◆ EXERCISE DETAILS: Return every line from the one containing "Task: Click the notification bell icon" down to the one containing "Select the dusty", with both of those lines included, reproducing each one verbatim.
[Start GIVEN ENTRIES]
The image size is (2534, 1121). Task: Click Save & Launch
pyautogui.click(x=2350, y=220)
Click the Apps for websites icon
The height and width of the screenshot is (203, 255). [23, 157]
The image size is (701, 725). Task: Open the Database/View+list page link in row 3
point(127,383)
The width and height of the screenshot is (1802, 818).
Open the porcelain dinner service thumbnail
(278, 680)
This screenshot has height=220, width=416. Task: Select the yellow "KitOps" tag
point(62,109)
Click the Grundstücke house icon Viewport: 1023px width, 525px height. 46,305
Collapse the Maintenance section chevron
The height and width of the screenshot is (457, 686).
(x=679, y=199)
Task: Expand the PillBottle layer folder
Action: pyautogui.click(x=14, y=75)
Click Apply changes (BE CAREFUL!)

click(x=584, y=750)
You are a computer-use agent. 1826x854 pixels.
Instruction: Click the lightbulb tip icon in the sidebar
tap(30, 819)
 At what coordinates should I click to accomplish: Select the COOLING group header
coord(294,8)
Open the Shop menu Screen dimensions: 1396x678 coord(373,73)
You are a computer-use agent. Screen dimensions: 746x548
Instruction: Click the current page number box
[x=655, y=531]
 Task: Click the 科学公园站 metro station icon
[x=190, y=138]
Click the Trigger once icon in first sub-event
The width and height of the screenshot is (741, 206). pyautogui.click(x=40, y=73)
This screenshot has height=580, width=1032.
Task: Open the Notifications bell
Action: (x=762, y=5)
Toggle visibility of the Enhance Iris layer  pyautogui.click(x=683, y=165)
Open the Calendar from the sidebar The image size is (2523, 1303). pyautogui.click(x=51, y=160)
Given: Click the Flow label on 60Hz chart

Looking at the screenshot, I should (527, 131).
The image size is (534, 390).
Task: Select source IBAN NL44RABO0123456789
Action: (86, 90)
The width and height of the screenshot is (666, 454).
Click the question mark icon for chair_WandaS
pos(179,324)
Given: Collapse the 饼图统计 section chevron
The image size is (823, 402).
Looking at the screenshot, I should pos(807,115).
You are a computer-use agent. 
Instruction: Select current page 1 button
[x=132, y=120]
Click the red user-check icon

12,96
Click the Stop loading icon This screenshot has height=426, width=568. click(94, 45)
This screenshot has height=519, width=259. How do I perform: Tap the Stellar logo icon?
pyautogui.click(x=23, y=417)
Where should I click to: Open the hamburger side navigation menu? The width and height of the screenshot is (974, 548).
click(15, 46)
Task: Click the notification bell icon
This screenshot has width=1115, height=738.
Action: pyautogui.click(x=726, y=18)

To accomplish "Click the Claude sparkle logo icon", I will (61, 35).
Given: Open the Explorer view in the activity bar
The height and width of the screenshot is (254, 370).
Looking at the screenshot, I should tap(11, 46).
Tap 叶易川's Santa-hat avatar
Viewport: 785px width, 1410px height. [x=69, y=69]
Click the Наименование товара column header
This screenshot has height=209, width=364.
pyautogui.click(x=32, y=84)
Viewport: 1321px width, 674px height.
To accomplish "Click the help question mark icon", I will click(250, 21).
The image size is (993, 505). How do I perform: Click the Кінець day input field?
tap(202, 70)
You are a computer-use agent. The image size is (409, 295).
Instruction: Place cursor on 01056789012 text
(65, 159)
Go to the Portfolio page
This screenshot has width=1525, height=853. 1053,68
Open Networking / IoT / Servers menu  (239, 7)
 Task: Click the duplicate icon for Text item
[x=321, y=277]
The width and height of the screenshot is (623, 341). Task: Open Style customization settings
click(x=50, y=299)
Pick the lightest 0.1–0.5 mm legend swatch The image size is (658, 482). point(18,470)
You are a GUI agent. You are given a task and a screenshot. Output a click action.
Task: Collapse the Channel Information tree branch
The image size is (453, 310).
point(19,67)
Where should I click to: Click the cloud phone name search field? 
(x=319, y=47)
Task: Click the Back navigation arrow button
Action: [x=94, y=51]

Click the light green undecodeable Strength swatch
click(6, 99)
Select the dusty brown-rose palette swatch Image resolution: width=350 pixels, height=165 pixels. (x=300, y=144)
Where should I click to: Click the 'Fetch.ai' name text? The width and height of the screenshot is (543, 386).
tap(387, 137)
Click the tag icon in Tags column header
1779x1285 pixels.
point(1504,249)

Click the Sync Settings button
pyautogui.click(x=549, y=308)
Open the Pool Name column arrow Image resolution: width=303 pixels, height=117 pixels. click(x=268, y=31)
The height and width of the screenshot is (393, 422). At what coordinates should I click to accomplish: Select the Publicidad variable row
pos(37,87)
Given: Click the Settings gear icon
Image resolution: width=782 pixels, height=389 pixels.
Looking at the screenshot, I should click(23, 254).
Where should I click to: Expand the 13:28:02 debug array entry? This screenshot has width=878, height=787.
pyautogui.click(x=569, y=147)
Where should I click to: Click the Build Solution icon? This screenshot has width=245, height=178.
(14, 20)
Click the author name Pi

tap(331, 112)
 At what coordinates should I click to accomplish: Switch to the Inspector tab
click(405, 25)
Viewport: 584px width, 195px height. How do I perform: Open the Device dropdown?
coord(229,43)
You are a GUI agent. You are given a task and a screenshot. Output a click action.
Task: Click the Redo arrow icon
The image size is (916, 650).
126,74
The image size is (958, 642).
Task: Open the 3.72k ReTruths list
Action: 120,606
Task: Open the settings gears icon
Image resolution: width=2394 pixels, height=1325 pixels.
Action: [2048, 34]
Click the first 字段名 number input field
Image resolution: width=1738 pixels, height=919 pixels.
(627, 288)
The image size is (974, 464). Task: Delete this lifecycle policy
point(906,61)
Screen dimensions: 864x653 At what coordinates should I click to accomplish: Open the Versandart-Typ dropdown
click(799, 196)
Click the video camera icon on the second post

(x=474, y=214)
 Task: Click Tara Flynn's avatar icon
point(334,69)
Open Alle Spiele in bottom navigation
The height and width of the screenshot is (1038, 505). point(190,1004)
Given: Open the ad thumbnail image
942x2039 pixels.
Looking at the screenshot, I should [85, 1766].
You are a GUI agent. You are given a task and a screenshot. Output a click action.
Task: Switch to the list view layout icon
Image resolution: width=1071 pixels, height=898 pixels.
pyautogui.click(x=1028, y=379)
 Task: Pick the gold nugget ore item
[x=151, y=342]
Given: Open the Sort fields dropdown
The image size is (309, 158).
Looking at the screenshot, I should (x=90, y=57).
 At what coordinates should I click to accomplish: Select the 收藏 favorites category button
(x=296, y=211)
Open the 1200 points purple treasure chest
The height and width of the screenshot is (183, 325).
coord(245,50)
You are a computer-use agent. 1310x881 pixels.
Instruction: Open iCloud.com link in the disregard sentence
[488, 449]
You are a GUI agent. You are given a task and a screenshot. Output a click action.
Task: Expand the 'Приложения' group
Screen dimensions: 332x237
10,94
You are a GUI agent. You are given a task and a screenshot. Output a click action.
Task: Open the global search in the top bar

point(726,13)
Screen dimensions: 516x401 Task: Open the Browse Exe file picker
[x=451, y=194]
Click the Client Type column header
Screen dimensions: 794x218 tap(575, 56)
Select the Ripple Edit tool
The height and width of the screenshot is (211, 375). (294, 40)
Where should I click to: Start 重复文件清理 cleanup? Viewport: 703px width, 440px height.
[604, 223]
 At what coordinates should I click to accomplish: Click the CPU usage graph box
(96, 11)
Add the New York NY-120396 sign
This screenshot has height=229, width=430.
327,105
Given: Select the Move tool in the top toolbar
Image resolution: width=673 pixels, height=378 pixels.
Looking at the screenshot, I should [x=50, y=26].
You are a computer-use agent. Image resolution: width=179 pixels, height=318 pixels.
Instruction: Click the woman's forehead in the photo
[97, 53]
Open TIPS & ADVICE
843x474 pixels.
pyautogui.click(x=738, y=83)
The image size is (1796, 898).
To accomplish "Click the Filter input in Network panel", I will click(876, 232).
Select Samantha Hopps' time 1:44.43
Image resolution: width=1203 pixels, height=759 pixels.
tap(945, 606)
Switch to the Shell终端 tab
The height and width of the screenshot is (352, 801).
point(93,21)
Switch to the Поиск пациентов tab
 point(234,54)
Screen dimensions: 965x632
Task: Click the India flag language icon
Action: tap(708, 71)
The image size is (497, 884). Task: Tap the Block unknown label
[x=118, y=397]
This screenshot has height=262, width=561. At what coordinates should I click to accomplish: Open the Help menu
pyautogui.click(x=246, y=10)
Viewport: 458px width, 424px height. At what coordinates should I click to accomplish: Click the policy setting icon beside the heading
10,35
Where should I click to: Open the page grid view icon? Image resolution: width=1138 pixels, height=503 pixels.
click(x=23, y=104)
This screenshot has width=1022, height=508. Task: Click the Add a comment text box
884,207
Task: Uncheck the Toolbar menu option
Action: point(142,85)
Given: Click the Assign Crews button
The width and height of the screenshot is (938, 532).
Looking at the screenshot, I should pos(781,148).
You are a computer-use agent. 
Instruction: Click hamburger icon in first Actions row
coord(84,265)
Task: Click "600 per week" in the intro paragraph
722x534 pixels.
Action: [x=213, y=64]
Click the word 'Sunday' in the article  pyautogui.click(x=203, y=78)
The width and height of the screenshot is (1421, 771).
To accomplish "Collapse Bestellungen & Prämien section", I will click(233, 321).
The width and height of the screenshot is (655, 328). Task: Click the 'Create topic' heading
[End GIVEN ENTRIES]
◆ EXERCISE OUTPUT:
Task: Click the notification bell icon
This screenshot has width=1115, height=738.
Action: pyautogui.click(x=726, y=18)

To accomplish "Click the Claude sparkle logo icon", I will (61, 35).
Given: Open the Explorer view in the activity bar
The height and width of the screenshot is (254, 370).
Looking at the screenshot, I should tap(11, 46).
Tap 叶易川's Santa-hat avatar
Viewport: 785px width, 1410px height. [x=69, y=69]
Click the Наименование товара column header
This screenshot has height=209, width=364.
pyautogui.click(x=32, y=84)
Viewport: 1321px width, 674px height.
To accomplish "Click the help question mark icon", I will click(250, 21).
The image size is (993, 505). How do I perform: Click the Кінець day input field?
tap(202, 70)
You are a computer-use agent. The image size is (409, 295).
Instruction: Place cursor on 01056789012 text
(65, 159)
Go to the Portfolio page
This screenshot has width=1525, height=853. 1053,68
Open Networking / IoT / Servers menu  (239, 7)
 Task: Click the duplicate icon for Text item
[x=321, y=277]
The width and height of the screenshot is (623, 341). Task: Open Style customization settings
click(x=50, y=299)
Pick the lightest 0.1–0.5 mm legend swatch The image size is (658, 482). point(18,470)
You are a GUI agent. You are given a task and a screenshot. Output a click action.
Task: Collapse the Channel Information tree branch
The image size is (453, 310).
point(19,67)
Where should I click to: Click the cloud phone name search field? 
(x=319, y=47)
Task: Click the Back navigation arrow button
Action: [x=94, y=51]

Click the light green undecodeable Strength swatch
click(6, 99)
Select the dusty brown-rose palette swatch Image resolution: width=350 pixels, height=165 pixels. (x=300, y=144)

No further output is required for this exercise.